5. Calculate S using the least squares method, i.e. ; S4.6, Update Residuals From step S4.5 Select the one with the largest absolute value Item is denoted as Corresponding Column L in the middle is denoted as , denote the set ; S4.7, if residual If the residual is 0, stop the iteration and proceed to step S4.8; if the residual is 0, proceed to step S4.

8. Then update the sparsity. And return to step S4.2 to continue the iteration, where ;if If the iteration stops, proceed to step S4.8; otherwise, return to step S4.2 to continue the iteration.
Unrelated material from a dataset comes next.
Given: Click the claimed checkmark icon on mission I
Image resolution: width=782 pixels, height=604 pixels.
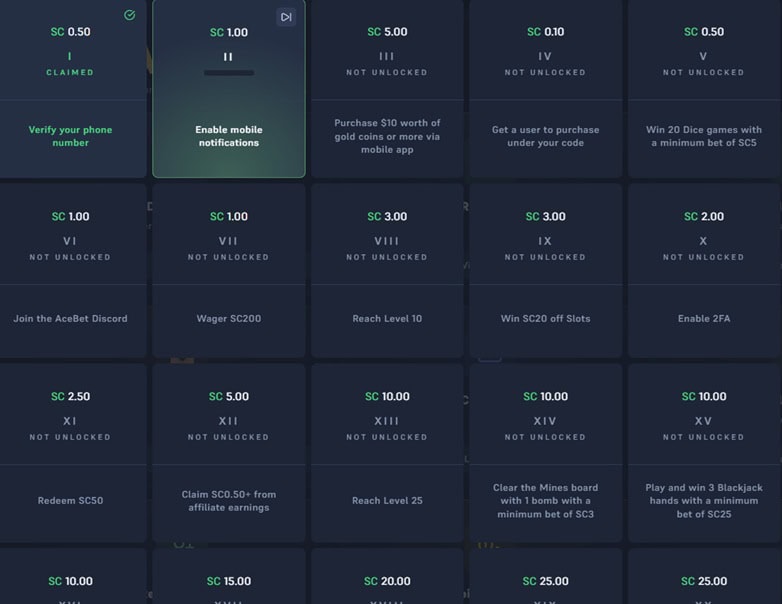Looking at the screenshot, I should [x=130, y=15].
S4.8, Based on the perception matrix The spatial sparsity scheme of the middle column will be iteratively obtained sparse signals ; Step 5: Use the MUSIC algorithm to search for spectral peaks and obtain the direction of arrival: Based on the improved sparsity adaptive matching pursuit algorithm in Step 4, obtain the reconstructed direction of arrival. sparse signals ,calculate sparse signals The covariance matrix is ​​obtained by performing eigenvalue decomposition on the covariance matrix to obtain the signal subspace and noise subspace. The spatial spectrum function of the signal subspace and noise subspace is calculated by using the orthogonality of the signal subspace and noise subspace. The angle corresponding to the maximum value of the spatial spectrum function is the direction of arrival of the far-field narrowband signal.